WRITTEN PROBLEM =
Format the rows below as a Markdown table with the columns Number and Content, starting at the row that contains "Komplexa tal (196, 100)" and ending at the final row, and omit any blank lines.

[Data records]
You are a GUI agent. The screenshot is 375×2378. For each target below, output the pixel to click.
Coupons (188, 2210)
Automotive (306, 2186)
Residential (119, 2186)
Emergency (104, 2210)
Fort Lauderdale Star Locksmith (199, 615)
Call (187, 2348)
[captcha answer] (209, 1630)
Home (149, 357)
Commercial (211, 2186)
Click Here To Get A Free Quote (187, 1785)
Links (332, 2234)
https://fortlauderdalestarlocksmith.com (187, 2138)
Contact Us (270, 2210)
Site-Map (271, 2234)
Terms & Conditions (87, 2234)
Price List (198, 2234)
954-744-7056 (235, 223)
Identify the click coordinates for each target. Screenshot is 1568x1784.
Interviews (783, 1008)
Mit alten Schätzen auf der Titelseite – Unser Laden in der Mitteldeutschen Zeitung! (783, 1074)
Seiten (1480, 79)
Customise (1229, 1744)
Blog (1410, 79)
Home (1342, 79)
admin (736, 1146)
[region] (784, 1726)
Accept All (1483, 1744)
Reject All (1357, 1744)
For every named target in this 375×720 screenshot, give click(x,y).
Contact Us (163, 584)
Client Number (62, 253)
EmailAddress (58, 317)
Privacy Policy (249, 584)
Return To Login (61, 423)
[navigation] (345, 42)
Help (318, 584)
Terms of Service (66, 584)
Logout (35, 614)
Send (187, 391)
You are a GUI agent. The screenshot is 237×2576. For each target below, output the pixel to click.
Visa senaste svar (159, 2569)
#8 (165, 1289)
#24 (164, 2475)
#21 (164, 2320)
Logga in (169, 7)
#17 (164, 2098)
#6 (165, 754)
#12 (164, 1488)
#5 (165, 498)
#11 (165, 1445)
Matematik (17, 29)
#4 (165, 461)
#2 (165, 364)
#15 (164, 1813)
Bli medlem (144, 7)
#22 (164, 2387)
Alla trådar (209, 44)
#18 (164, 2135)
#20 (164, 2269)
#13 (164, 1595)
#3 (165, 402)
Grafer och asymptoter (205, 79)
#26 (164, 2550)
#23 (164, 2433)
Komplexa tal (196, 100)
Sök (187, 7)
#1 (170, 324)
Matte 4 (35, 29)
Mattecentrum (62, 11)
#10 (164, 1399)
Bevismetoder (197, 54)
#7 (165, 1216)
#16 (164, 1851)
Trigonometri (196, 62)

SOLUTION =
| Number | Content |
|---|---|
| 1 | Komplexa tal (196, 100) |
| 2 | Sök (187, 7) |
| 3 | #1 (170, 324) |
| 4 | Matte 4 (35, 29) |
| 5 | Mattecentrum (62, 11) |
| 6 | #10 (164, 1399) |
| 7 | Bevismetoder (197, 54) |
| 8 | #7 (165, 1216) |
| 9 | #16 (164, 1851) |
| 10 | Trigonometri (196, 62) |